Our results also begin to cement the idea that different inflammatory skin diseases such as atopic dermatitis and psoriasis may be reaction patterns to different underlying cytokines produced by distinct T-cell subsets (25
). The data in this manuscript argue strongly for psoriasis as an IL-17/Th17 disease, whereas there is very little expression of the IL-17 axis in atopic dermatitis (10
). In contrast to psoriasis, expression of Th2 and Th22 cytokines are very high in atopic dermatitis and these might thus be the key drivers of this distinct skin disease (6
), but still one that has many parallel features to psoriasis (55
). Eventually, there will need to be cytokine antagonism studies in atopic dermatitis and other inflammatory skin diseases to establish the pathogenic role of specific cytokines or combinations. We hope this study might serve as a model of how to do early proof-of-concept clinical studies with incorporation of in-depth biomarker research at an early stage of hypothesis testing.
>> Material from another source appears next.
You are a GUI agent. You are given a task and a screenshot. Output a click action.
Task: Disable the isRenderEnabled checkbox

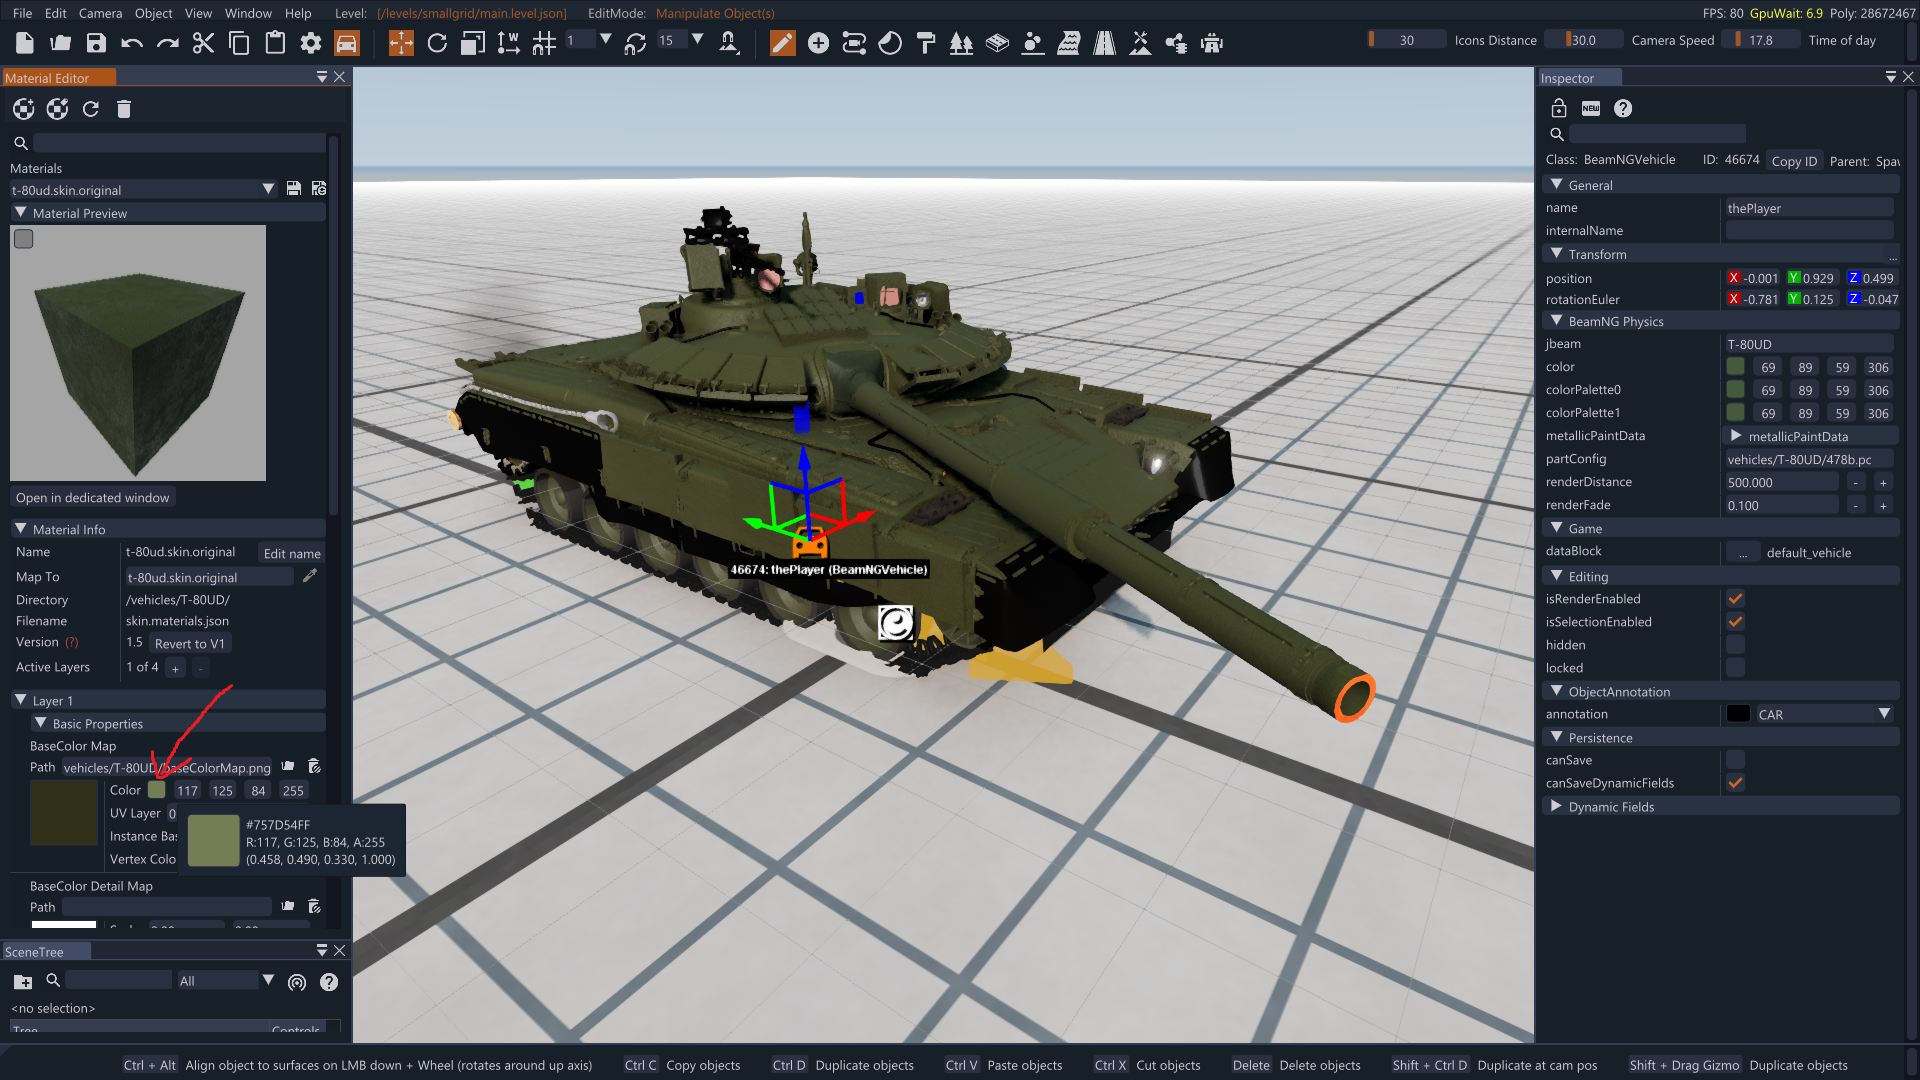1736,599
In fact, the data from this study has informed the design of a phase 2 study of ixekizumab, which was just recently published. This study showed significant clinical efficacy at 12 weeks with this antibody in patients with chronic moderate-to-severe psoriasis, as noted earlier (27
). Furthermore, the extent and duration of the collapse of the inflammatory milieu observed in this study provides a mechanistic explanation for the high degree of clinical efficacy and durability of the clinical response observed in the phase 2 study(27
In summary, neutralization of IL-17 with the monoclonal antibody, ixekizumab, decreased expression of genes associated with numerous circuits of inflammation resulting in a rapid reversal of the psoriatic phenotype. The clinical and genetic effects were dose dependent. Neutralization of IL -17 modulates genes upstream and downstream of known IL-17 effects and has a stronger effect on the expression of genes that are known to be coregulated by IL-17 and TNF than does TNF inhibition alone. Combined, our data suggest that IL-17 and/or Th17 T cells have essential functions in the pathogenesis of psoriasis.